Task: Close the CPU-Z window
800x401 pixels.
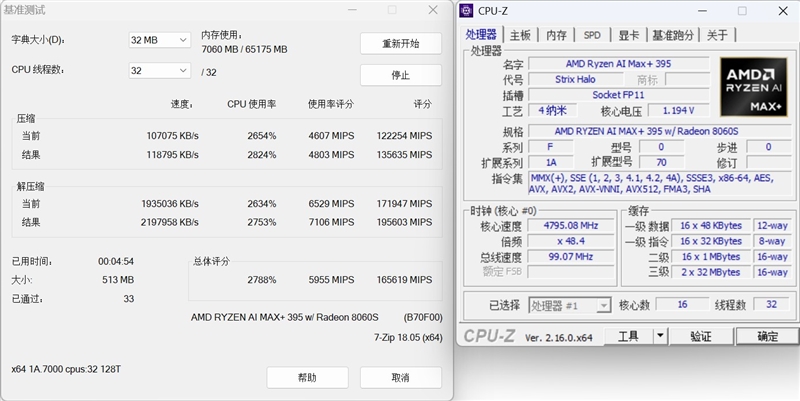Action: pos(782,12)

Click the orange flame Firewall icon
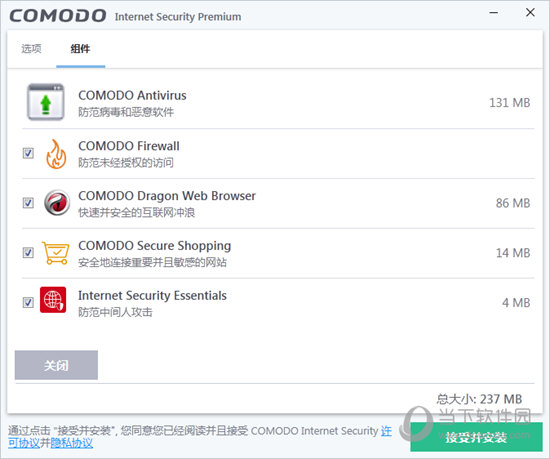coord(56,154)
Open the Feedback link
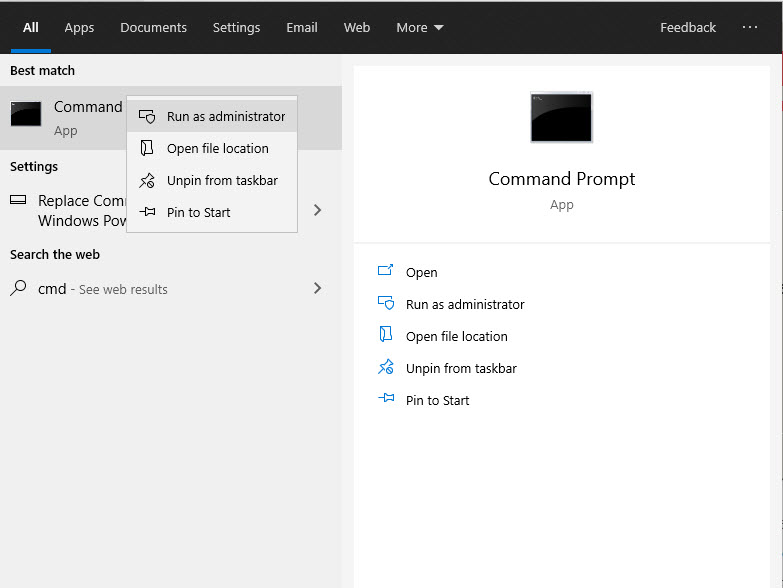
◆ ◆ ◆ ◆ ◆
- [WHAT TO DO] When you transcribe the entries above, keep every word exact and leave out the pictures.

- [TASK OUTPUT]
Task: Close the CPU-Z window
800x401 pixels.
Action: pos(782,12)

Click the orange flame Firewall icon
coord(56,154)
Open the Feedback link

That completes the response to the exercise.